In the records below, find the line with "You are a computer-use agent. Screen" and the line with "Open the Easy". Print both exactly, along with every line between them, and no other line.

** INFORMATION follows **

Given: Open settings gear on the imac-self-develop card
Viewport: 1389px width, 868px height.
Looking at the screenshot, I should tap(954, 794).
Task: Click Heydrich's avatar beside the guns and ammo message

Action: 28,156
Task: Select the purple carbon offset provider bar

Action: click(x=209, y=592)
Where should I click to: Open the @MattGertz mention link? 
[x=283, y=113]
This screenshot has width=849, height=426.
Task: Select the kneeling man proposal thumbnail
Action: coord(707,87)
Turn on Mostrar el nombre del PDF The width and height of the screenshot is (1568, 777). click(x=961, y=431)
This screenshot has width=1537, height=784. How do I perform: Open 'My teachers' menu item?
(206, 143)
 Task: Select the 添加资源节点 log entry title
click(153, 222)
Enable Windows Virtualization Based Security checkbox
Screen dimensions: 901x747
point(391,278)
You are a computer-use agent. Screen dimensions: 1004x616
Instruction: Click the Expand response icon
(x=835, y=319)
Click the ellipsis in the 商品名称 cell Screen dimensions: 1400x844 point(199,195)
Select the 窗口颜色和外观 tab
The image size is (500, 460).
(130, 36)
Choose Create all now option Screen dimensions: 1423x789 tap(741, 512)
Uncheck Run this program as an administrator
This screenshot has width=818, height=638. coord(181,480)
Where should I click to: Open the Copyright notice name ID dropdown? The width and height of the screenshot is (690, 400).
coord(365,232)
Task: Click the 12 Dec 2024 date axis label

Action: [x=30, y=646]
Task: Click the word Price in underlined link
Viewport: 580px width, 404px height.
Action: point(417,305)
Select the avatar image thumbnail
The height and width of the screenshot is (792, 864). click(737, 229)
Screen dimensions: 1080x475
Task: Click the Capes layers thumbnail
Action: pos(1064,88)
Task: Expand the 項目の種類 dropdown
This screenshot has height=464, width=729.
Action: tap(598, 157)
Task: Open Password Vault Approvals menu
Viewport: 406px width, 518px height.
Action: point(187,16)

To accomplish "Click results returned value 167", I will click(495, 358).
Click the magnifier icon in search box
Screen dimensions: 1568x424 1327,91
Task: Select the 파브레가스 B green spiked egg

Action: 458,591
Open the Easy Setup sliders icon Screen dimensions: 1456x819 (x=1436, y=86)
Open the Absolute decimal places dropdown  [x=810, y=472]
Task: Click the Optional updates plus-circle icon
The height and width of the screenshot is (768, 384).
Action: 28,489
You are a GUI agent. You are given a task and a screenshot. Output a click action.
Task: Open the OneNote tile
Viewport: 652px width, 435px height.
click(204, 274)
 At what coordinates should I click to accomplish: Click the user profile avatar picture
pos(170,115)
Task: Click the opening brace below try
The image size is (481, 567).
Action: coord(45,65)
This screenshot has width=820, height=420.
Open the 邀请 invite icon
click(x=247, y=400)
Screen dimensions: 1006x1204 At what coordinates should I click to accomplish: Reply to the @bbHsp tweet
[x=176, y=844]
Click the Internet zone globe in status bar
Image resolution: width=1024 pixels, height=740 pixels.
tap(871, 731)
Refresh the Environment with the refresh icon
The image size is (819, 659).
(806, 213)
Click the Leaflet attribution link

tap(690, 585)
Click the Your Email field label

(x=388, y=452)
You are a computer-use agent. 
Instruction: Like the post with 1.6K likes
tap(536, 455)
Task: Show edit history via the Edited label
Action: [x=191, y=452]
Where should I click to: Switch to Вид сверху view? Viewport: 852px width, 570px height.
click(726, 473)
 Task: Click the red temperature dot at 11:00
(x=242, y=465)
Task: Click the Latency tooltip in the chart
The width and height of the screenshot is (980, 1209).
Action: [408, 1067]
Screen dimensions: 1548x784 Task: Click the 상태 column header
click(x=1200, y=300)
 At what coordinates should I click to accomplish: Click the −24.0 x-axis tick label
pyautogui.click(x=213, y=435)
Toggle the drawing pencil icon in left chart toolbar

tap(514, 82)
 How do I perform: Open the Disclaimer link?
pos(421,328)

** End of INFORMATION **

__WRITTEN ANSWER__:
You are a computer-use agent. Screen dimensions: 1004x616
Instruction: Click the Expand response icon
(x=835, y=319)
Click the ellipsis in the 商品名称 cell Screen dimensions: 1400x844 point(199,195)
Select the 窗口颜色和外观 tab
The image size is (500, 460).
(130, 36)
Choose Create all now option Screen dimensions: 1423x789 tap(741, 512)
Uncheck Run this program as an administrator
This screenshot has width=818, height=638. coord(181,480)
Where should I click to: Open the Copyright notice name ID dropdown? The width and height of the screenshot is (690, 400).
coord(365,232)
Task: Click the 12 Dec 2024 date axis label

Action: [x=30, y=646]
Task: Click the word Price in underlined link
Viewport: 580px width, 404px height.
Action: point(417,305)
Select the avatar image thumbnail
The height and width of the screenshot is (792, 864). click(737, 229)
Screen dimensions: 1080x475
Task: Click the Capes layers thumbnail
Action: pos(1064,88)
Task: Expand the 項目の種類 dropdown
This screenshot has height=464, width=729.
Action: tap(598, 157)
Task: Open Password Vault Approvals menu
Viewport: 406px width, 518px height.
Action: point(187,16)

To accomplish "Click results returned value 167", I will click(495, 358).
Click the magnifier icon in search box
Screen dimensions: 1568x424 1327,91
Task: Select the 파브레가스 B green spiked egg

Action: 458,591
Open the Easy Setup sliders icon Screen dimensions: 1456x819 (x=1436, y=86)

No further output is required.